▶ [SET TASK A]:
Retype part of the report on detained activists in Egypt word for word, beginning at "Meanwhile, a number" and stopping after "by security services.".
▶ [SET TASK B]:
According to the report on detained activists in Egypt, where and when was Hassan Abdallah arrested?

▶ [EXTRACT]:

-- begin --

Nour, who was jailed on charges of forgery which he maintained were politically motivated, has been appealing for release on health grounds and had requested that the committee re-examine his case.

“They gave him a check up and said that a decision on whether he could be released on health grounds would be made in the coming weeks”, Nour’s wife Gamila told IRIN.

Meanwhile, a number of people were arrested on 5 October and were allegedly mistreated by the police and security services, according to rights activists. In Dakhiliya Governate, police forces entered the property of local human rights activist Samy Abul Fadel and abducted his son Waseem, according to a spokesperson of the Arabic Network for Human Rights Information (HRInfo). The attack was allegedly in response to information published by Abul Fadel on police brutality in the district.

Concern rose among Human Rights groups in Egypt this week over the case of North-Sinai Youth for Change activist and Tagammu Party member Hassan Abdallah. The 28-year old Sinai coordinator for the pro-democracy group began a hunger strike in the Gharbaniat prison nine days ago, following his arrest and alleged mistreatment by security services.

The Cairo-based Egyptian Organisation for Human Rights (EOHR) said in a statement that it was “concerned about the health conditions of Abdallah [and that they] request Judge Prosecutor General Abdul Magid Mahoud [to] investigate the situation inside the Gharbaniat Prison to avoid endangering Abdullah's life.”

Abdallah was arrested in the early hours of 6 September at his family home in El-Arish. His mother Kawthar told IRIN that “when the officers came, they took him in his underwear, without his shoes, or his glasses.” They said “we are the security forces, and we can do what we want”, she added.

Abdallah’s brothers - Wael and Mohammed - were also threatened by security services, and the family took refuge in the El-Arish offices of the Tagammu Party.

Hassan’s brothers say that they were arrested by security services in October 2004, following a security crackdown in the wake of the bomb attacks at Taba during the same month. Wael alleges that he was suspended from the ceiling and given electric shocks during his detention.

Wael and Mohammed believe that the security services have placed them on a ‘fugitive list’, and will arrest them if they are seen in public.

Abdallah’s family also say that they have not been told by amn id-dawla (state security) why he was arrested, and that he has not been charged. According to Ashraf Ayoub, local Tagammu party activist, “the arrest was because he was seen at demonstrations shouting ‘down with Mubarak’, and that he’s politically involved with Tagammu.”

Abdallah began a hunger strike on 26 September protesting against his detention, according his family. “They have threatened him with rape to make him stop the hunger strike”, said his mother.

EOHR Secretary General Hafez Abu Sa’eda told IRIN on Sunday “we have reason to believe that his conditions are very bad. And until now we haven’t received an answer from the Prosecutor General about whether or not they will investigate his case.”

In the terrorism-plagued Iraq, the New York-based Committee to Protect Journalists (CPJ) condemned the murder of a driver for the state-run satellite channel of al-Iraqiya who was shot dead on 4 September by unidentified gunmen in Mosul, 360 km north of Baghdad.

-- end --

▶ [DATASET EXTRACT]:
-- begin --

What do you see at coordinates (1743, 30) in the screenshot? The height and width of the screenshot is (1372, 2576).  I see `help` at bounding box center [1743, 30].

-- end --

▶ [WRITTEN REPLY A]:
Meanwhile, a number of people were arrested on 5 October and were allegedly mistreated by the police and security services, according to rights activists. In Dakhiliya Governate, police forces entered the property of local human rights activist Samy Abul Fadel and abducted his son Waseem, according to a spokesperson of the Arabic Network for Human Rights Information (HRInfo). The attack was allegedly in response to information published by Abul Fadel on police brutality in the district.

Concern rose among Human Rights groups in Egypt this week over the case of North-Sinai Youth for Change activist and Tagammu Party member Hassan Abdallah. The 28-year old Sinai coordinator for the pro-democracy group began a hunger strike in the Gharbaniat prison nine days ago, following his arrest and alleged mistreatment by security services.

▶ [WRITTEN REPLY B]:
He was arrested at his family home in El-Arish in the early hours of 6 September.